Then there’s Anne Kennedy, whose work I greatly admire and who agreed to say a few words about The Lifeguard. Anne’s writing is at once lucid and elusive – what she perceives with great clarity is likely to be a detail most of us will miss. Thus it was that she noticed there are quite a lot of bees in ‘The Lifeguard’ sequence of the book. I hadn’t noticed this, and (prompted by Anne) I’d like to be able to claim it connects somehow with Virgil’s Georgics IV and the story of the dying bees of Aristaeus... but I can claim no such thing. What happened, though, was that I later opened the book again for a quick look at the bees, and found I already felt better about the poems because there was stuff in them I didn’t know about – the stuff that comes from readers, not from me.
From ‘The Lifeguard’
7A buzzing in the ears as if bees
were swarming in my thoughts
or as if my head had become
a clearing in the forest
filled with the never-too-late serenades
of cicadas at summer’s end
makes me long for the gritty obscurity
of the west’s waves
or the suave silence of eastern lagoons
through which pouting fish
mutely swim.

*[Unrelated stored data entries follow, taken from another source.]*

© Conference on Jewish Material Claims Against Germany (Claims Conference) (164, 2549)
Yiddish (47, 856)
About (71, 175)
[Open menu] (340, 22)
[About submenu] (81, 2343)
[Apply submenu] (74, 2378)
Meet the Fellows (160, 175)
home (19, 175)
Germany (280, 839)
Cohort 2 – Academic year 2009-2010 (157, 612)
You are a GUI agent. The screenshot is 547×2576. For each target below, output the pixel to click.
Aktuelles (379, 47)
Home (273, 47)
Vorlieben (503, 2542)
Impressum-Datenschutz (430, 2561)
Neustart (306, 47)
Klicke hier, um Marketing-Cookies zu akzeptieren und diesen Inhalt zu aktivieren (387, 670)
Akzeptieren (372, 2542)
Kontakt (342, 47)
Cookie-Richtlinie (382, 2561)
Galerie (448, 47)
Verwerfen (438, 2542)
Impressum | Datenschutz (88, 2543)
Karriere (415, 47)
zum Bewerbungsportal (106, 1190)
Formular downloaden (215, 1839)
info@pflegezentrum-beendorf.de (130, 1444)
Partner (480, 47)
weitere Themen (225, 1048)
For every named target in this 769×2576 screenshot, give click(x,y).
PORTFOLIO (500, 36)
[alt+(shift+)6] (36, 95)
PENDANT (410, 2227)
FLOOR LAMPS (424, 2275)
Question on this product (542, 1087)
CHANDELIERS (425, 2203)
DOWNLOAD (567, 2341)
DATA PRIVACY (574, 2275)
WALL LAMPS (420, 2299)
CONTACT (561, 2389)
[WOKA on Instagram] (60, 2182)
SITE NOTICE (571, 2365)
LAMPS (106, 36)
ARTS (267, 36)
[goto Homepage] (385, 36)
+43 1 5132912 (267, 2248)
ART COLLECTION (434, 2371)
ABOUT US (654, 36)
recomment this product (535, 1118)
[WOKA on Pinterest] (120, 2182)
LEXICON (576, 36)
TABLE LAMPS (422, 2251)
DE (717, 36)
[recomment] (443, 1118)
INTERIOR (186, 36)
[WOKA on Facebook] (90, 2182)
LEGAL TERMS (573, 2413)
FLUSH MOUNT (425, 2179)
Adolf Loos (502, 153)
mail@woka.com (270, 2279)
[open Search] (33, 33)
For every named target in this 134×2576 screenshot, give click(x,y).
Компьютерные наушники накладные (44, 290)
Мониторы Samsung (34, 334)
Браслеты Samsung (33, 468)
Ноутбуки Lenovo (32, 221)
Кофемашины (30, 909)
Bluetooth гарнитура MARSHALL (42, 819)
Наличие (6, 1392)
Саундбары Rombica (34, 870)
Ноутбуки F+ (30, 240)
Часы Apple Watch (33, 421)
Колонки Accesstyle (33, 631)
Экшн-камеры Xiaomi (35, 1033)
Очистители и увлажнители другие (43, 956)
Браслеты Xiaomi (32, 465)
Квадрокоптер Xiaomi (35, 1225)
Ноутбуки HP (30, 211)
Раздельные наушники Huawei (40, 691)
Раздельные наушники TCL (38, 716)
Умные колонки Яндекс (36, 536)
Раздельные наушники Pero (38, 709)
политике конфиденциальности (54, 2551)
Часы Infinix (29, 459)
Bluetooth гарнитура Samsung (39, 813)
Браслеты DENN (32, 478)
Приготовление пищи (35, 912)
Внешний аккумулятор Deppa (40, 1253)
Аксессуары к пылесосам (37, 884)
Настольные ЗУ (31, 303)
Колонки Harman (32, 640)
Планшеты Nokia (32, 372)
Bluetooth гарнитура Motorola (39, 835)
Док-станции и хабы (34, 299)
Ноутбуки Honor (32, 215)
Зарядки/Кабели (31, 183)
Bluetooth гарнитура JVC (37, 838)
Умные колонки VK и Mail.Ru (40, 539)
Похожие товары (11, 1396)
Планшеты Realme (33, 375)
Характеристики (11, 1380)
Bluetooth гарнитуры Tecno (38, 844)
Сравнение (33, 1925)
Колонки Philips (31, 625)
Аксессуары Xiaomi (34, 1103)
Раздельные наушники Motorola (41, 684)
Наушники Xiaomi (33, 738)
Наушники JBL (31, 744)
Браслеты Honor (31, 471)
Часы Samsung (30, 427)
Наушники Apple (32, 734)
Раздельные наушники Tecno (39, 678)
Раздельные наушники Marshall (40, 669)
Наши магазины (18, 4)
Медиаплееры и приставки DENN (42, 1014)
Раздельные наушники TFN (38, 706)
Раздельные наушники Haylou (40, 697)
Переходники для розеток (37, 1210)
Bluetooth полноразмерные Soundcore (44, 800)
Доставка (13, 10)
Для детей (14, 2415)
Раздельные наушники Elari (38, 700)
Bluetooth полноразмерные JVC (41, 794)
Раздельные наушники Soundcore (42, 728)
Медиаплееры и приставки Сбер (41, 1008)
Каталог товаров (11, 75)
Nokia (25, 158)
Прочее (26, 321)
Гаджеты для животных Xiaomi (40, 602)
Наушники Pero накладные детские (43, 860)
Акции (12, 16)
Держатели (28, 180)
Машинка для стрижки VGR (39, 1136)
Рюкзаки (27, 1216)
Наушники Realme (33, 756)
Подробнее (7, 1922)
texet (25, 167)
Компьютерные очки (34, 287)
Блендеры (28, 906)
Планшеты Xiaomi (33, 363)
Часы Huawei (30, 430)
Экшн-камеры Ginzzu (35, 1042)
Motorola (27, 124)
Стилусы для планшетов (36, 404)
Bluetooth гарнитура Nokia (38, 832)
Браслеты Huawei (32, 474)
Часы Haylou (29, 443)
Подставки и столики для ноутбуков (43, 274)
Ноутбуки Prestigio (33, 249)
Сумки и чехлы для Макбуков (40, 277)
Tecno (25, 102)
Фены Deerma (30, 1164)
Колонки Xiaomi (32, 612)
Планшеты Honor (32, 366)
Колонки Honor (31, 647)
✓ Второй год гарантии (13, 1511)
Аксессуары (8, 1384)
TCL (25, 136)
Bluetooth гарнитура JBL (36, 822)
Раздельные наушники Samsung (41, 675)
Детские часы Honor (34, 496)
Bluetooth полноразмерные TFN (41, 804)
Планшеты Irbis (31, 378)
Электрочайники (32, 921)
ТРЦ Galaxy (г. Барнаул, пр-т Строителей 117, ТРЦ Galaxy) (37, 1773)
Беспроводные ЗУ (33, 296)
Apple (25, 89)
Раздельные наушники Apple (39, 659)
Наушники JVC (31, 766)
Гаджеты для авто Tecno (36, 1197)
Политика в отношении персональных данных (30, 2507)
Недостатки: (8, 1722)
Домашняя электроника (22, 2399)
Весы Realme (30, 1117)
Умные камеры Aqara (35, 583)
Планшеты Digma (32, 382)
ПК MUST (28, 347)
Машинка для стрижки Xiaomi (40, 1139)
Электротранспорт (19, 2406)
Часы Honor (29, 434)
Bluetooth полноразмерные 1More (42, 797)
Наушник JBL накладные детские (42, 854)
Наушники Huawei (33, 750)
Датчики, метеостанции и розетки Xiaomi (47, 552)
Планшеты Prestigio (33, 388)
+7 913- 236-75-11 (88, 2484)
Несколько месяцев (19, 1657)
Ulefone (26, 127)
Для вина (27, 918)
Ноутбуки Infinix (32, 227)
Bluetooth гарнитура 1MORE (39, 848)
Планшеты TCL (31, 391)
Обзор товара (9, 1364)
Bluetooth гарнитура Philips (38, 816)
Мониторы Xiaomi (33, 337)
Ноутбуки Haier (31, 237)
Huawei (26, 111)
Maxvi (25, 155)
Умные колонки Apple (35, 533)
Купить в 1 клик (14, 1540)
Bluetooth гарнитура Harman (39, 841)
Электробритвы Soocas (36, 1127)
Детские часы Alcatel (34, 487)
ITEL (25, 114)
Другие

On the other hand,
if I listen carefully enough
to the sound of my own listening,
I might eventually hear something.
The hum of longing seems to fade at last
into a kind of aural impasto,
thick and bland, without apparent surface
but also without depth.
Neither meniscus nor void, without perspective,
not flat and not profound,
without extent or distance, not able to be touched
and incapable of penetration,
not flattened so as to stack up the shoreline,
the sea, the salty spume, the sky,
but not tricked out as a mirrored infinity
or a beach-walk into the never-never,
neither free nor necessary,
not imaginary and not a law of nature,
not spirit, not matter, without colour
but not the whiteness of all colour,
not abstract, not phenomenal,
not even the kind of paradox
that would let me end this
hapless catalogue, not ‘a jar’
both round and empty that might make
the wilderness gather itself
around a hollow core of form – nothing like that,
nothing like ‘a long-legged fly’
walking lightly on water
as a metaphor for the mind
moving across the surface of silence,
nothing like that –
so what am I saying? That this may be
the sound of consciousness?
But how, then, to imagine the silence
of oblivion, a kind of oxymoron,
since there can be no silence
where its opposite doesn’t equally prevail,
the waterlogged yells of those
whose upraised arms
mark places where the frothing rip
drags forests of kelp
the direction of shipwrecks
whose phosphorescent ribs
flicker above their beds of black iron-sand,
or the hilarious shrieks
of revellers impacting
on the dawn-flushed harbour?
Yes, this could be the no-sound no-silence
of oblivion, but what
would I know? It’s the busy world
that sits outside my window
as if across a table
with wine and food on it.
Indifferent to the buzzing in my ears,
asking only that I listen and respond,
the world tells me stories:
That car whose windscreen glints across the bay
has a sad man in it. That yacht whose bow
pecks the wrinkled harbour
will still be tethered when
the next tide turns. The squawky sound
of talkback radio seems to come
from a patch of sunlight
or from the cat that basks there.
I want to call out to my lifeguards,
the one who watches my hope
flailing at the rip, the other
incurious as I loll in dismay:
Over here, guys. Find a seat. Fill a glass. Help
yourselves. Does anyone ever tell you how
lost we are without you?
It’s never too late, though
you’re not going to believe that.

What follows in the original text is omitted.